* _Written request_
Could you extract, word for word, the lines of the data that start at the line containing "Where should I click to: Open" and run through the end of the data, including that first line?

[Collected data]
────

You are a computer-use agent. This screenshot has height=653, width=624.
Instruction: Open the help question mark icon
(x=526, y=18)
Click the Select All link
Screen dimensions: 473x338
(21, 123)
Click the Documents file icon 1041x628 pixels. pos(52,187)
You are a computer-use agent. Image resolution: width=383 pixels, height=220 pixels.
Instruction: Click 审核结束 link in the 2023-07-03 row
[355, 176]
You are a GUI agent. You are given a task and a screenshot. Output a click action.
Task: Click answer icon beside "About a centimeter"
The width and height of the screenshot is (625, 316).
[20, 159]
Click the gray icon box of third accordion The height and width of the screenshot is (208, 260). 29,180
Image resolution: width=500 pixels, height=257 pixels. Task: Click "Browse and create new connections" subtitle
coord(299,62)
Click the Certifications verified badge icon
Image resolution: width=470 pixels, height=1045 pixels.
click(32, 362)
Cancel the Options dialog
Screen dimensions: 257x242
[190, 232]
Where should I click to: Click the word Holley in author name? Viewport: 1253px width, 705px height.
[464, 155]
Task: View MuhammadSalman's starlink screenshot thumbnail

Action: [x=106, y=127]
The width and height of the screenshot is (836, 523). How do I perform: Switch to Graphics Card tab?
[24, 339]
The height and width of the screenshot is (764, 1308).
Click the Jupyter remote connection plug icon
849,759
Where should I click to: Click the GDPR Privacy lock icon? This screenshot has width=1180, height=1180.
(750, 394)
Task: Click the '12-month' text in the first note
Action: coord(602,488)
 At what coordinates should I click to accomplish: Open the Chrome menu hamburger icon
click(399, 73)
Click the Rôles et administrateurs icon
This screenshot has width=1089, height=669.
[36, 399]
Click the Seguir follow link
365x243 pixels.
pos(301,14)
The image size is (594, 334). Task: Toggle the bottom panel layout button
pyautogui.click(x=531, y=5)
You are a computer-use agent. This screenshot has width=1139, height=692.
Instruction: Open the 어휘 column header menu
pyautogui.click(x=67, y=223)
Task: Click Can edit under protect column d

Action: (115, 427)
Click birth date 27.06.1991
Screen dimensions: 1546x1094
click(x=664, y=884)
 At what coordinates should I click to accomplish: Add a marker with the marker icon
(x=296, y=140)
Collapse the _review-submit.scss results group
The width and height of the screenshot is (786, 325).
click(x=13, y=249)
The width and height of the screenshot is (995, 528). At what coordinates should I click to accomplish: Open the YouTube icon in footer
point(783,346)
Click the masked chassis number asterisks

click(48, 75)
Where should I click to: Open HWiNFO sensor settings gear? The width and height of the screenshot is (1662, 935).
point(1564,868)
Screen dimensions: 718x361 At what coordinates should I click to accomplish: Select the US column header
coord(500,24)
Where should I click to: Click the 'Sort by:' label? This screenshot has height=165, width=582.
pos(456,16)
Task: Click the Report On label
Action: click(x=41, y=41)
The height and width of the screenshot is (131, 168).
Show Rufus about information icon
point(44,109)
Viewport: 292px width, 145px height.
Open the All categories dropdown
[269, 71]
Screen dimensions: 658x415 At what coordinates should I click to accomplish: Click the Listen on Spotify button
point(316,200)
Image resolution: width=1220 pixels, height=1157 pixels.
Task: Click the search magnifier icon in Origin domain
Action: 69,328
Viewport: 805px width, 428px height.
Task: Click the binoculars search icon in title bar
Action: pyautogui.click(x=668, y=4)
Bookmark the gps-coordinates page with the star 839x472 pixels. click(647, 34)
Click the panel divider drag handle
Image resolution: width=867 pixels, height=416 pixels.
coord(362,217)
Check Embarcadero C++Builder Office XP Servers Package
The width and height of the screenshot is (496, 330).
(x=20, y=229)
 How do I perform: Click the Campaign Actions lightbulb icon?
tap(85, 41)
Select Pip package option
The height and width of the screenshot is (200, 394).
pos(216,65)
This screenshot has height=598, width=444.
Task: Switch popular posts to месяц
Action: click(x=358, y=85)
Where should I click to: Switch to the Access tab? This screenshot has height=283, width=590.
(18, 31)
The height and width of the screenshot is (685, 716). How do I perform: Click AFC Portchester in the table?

────

* _Result_
Where should I click to: Open HWiNFO sensor settings gear? The width and height of the screenshot is (1662, 935).
point(1564,868)
Screen dimensions: 718x361 At what coordinates should I click to accomplish: Select the US column header
coord(500,24)
Where should I click to: Click the 'Sort by:' label? This screenshot has height=165, width=582.
pos(456,16)
Task: Click the Report On label
Action: click(x=41, y=41)
The height and width of the screenshot is (131, 168).
Show Rufus about information icon
point(44,109)
Viewport: 292px width, 145px height.
Open the All categories dropdown
[269, 71]
Screen dimensions: 658x415 At what coordinates should I click to accomplish: Click the Listen on Spotify button
point(316,200)
Image resolution: width=1220 pixels, height=1157 pixels.
Task: Click the search magnifier icon in Origin domain
Action: 69,328
Viewport: 805px width, 428px height.
Task: Click the binoculars search icon in title bar
Action: pyautogui.click(x=668, y=4)
Bookmark the gps-coordinates page with the star 839x472 pixels. click(647, 34)
Click the panel divider drag handle
Image resolution: width=867 pixels, height=416 pixels.
coord(362,217)
Check Embarcadero C++Builder Office XP Servers Package
The width and height of the screenshot is (496, 330).
(x=20, y=229)
 How do I perform: Click the Campaign Actions lightbulb icon?
tap(85, 41)
Select Pip package option
The height and width of the screenshot is (200, 394).
pos(216,65)
This screenshot has height=598, width=444.
Task: Switch popular posts to месяц
Action: click(x=358, y=85)
Where should I click to: Switch to the Access tab? This screenshot has height=283, width=590.
(18, 31)
The height and width of the screenshot is (685, 716). How do I perform: Click AFC Portchester in the table?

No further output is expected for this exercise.